What to do:
In the listing below, locate the lines that hold "agent" and copy them.

Available data:
⁂
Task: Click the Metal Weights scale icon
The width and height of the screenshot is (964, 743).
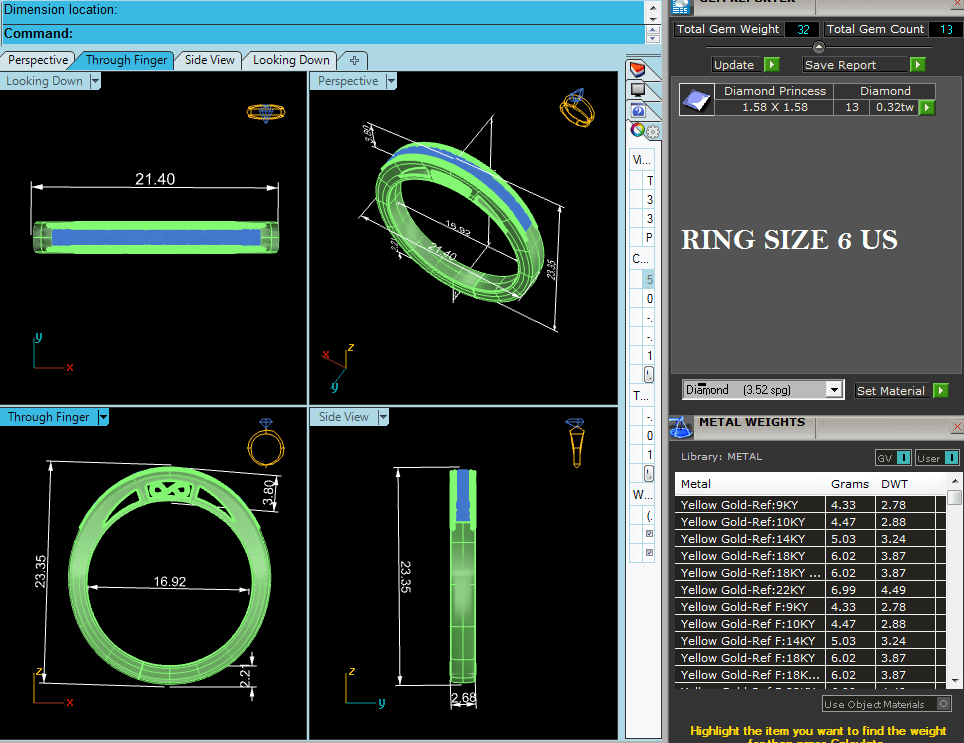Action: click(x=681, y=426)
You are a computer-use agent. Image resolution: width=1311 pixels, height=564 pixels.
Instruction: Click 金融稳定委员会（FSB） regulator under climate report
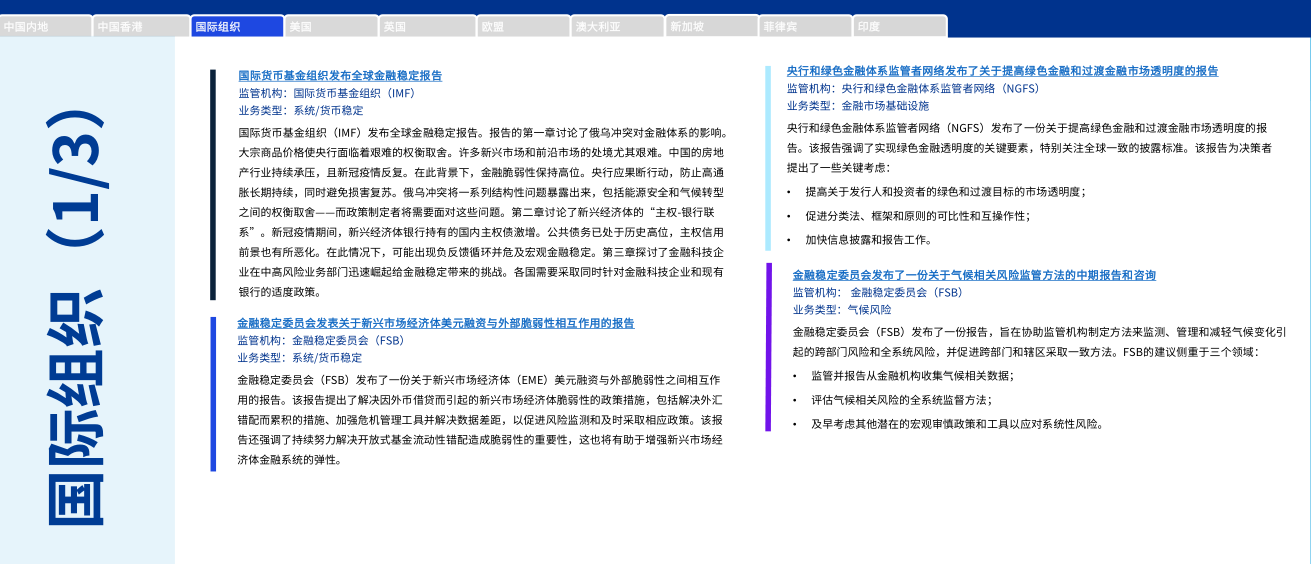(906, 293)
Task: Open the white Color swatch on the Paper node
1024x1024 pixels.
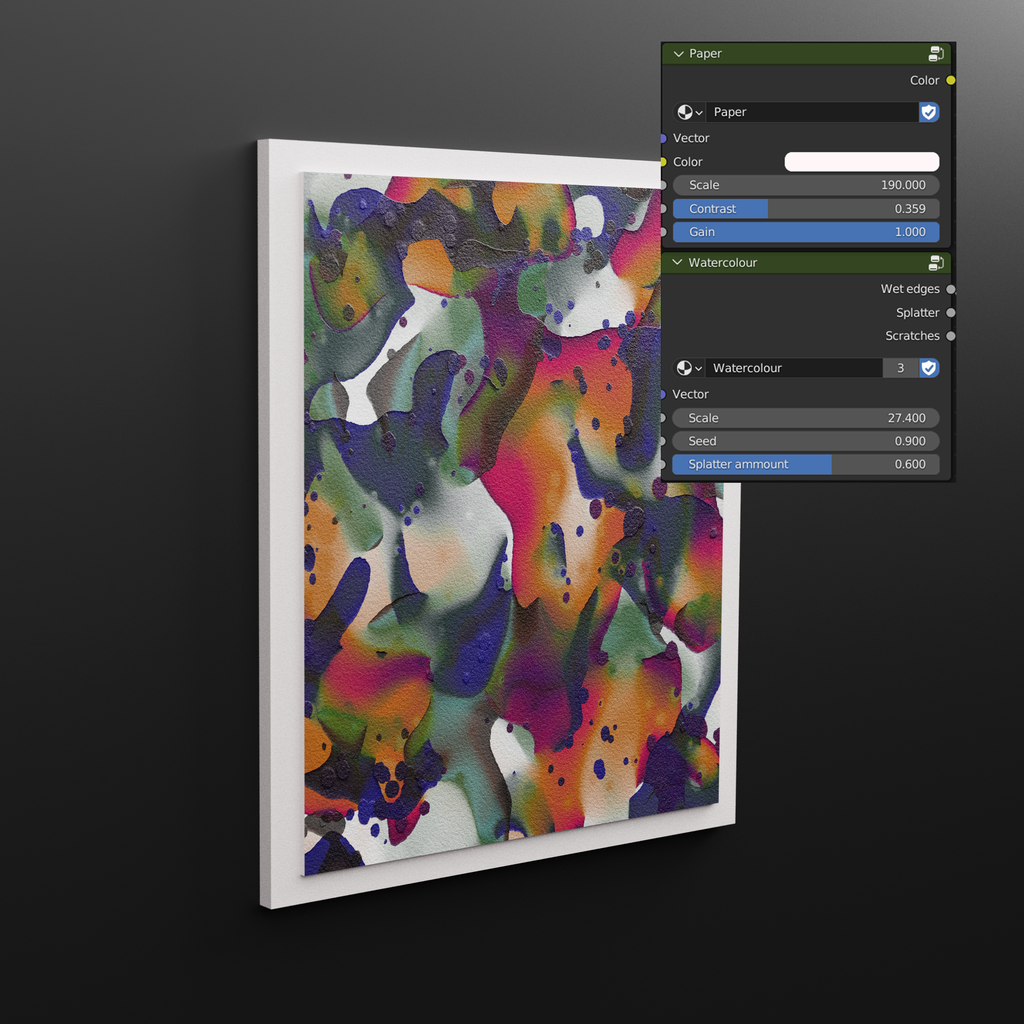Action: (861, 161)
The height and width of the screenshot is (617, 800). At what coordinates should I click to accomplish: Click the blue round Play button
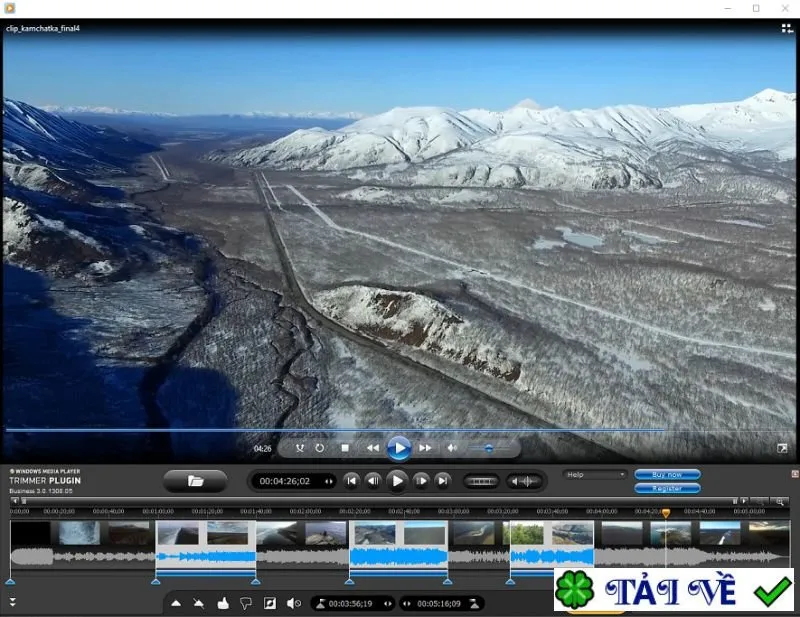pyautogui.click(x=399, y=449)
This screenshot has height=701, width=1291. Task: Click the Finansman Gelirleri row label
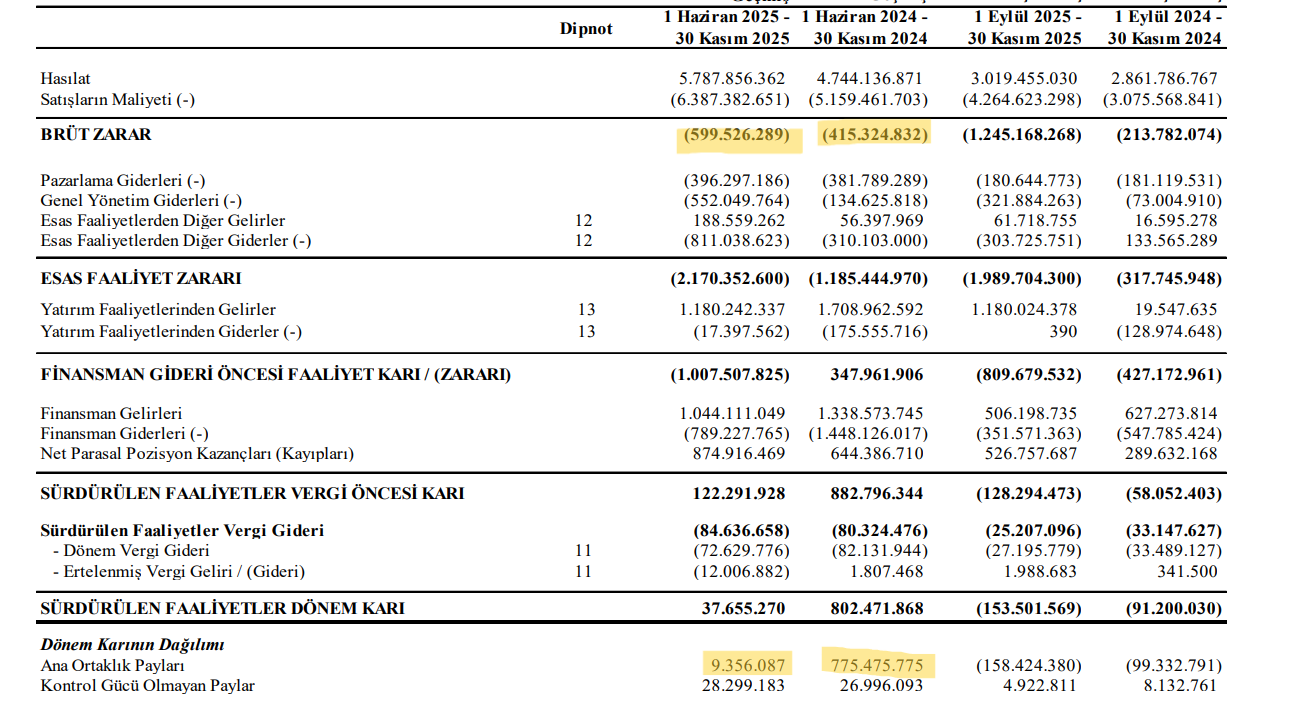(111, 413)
⁂
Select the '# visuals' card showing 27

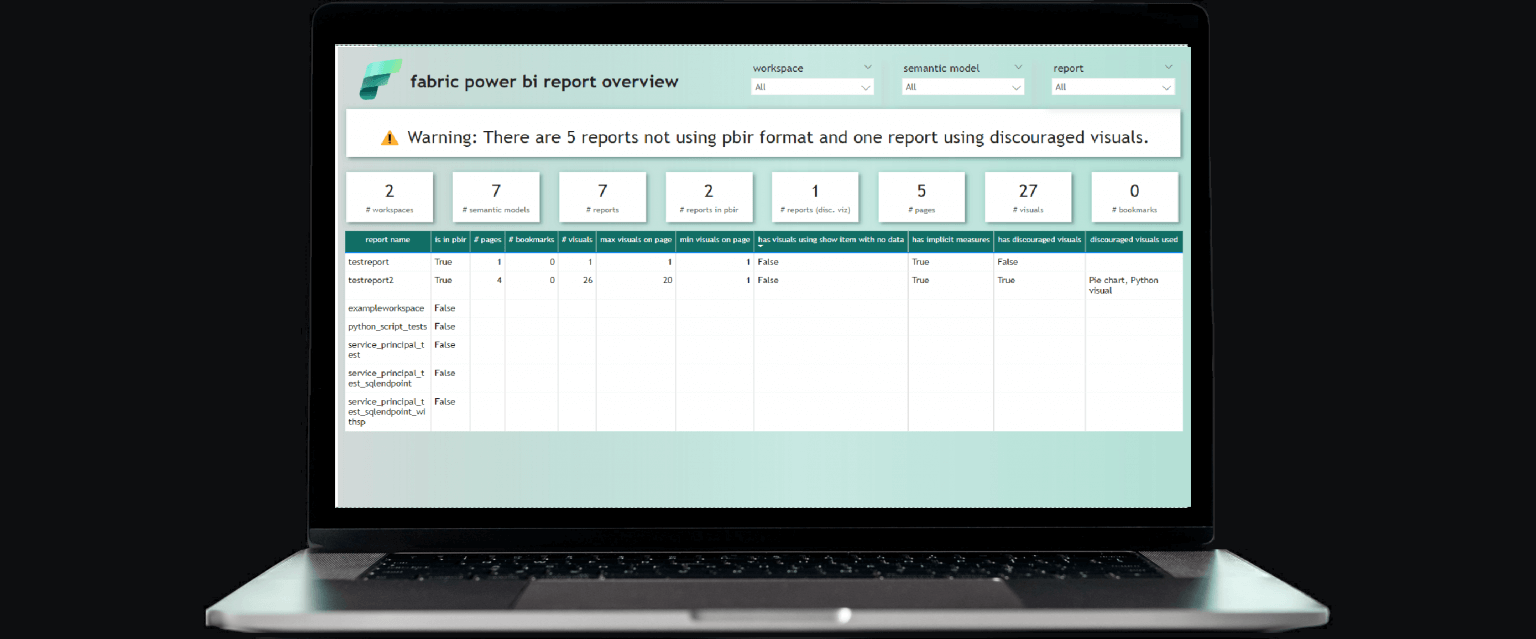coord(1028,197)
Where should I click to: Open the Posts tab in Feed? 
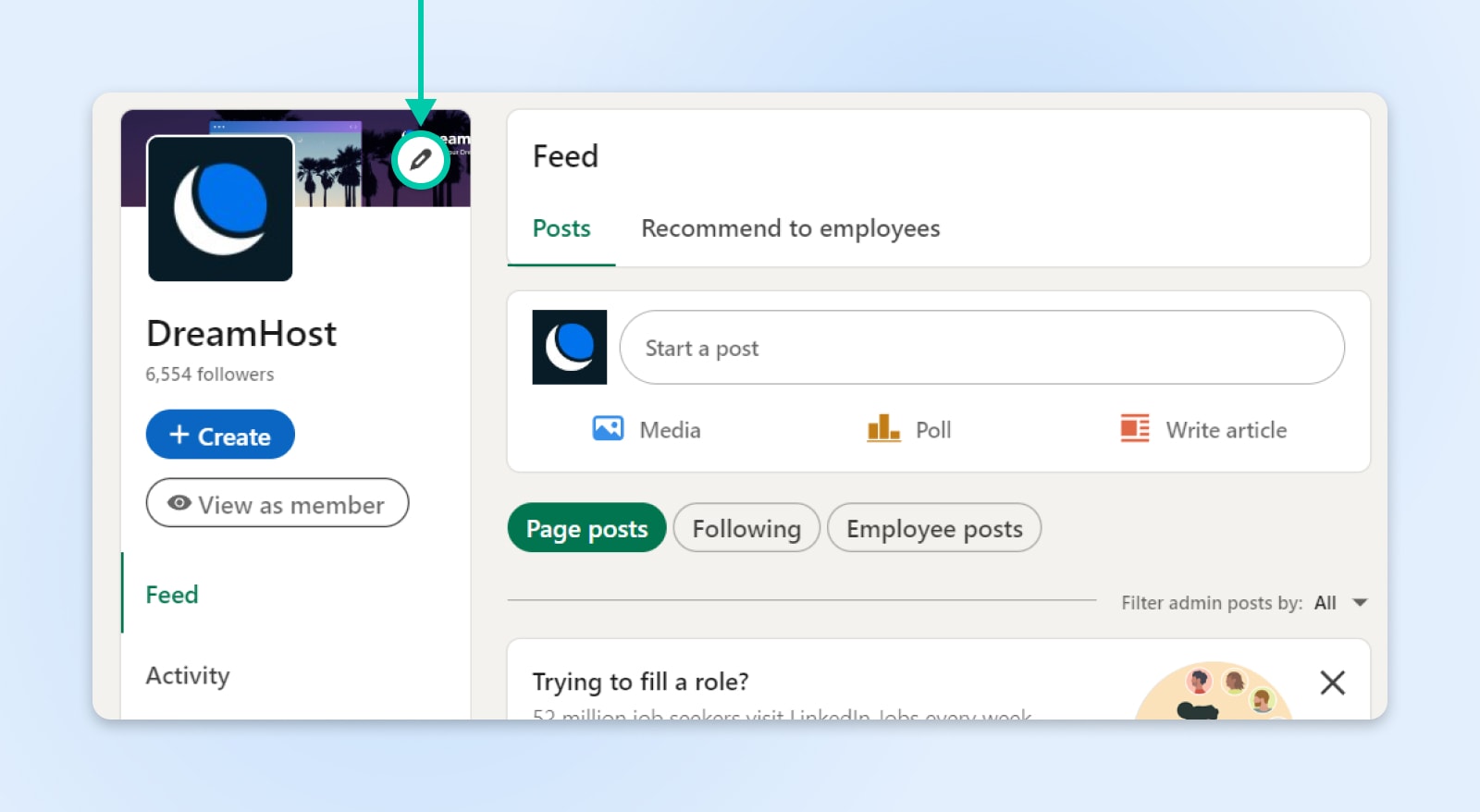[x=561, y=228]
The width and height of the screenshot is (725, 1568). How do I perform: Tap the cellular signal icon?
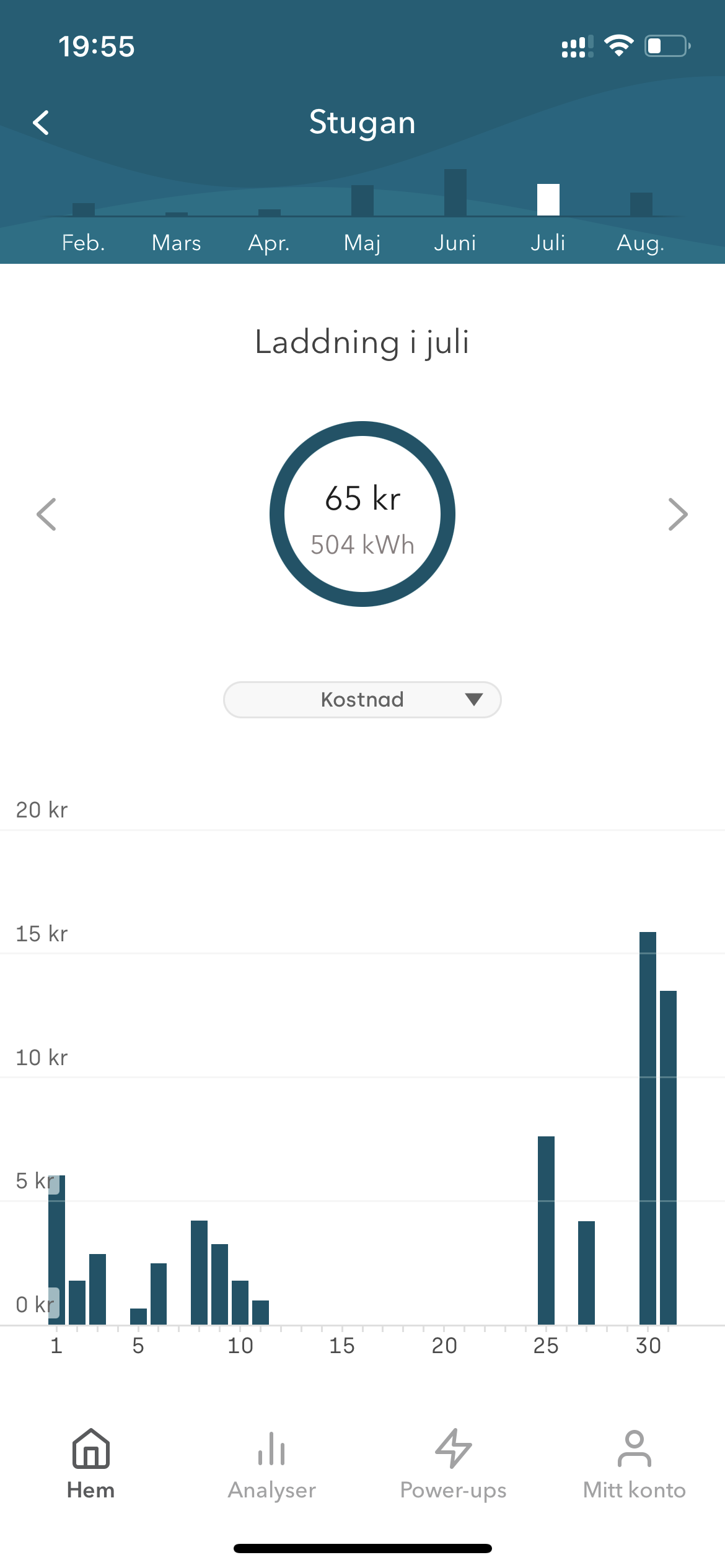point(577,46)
⁂
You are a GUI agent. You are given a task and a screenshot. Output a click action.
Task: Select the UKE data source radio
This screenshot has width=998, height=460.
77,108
⁂
Response to this exercise:
You are a computer-use agent. Image resolution: width=1311 pixels, height=564 pixels.
You are a GUI agent. You are given a task and a screenshot. Output a click action.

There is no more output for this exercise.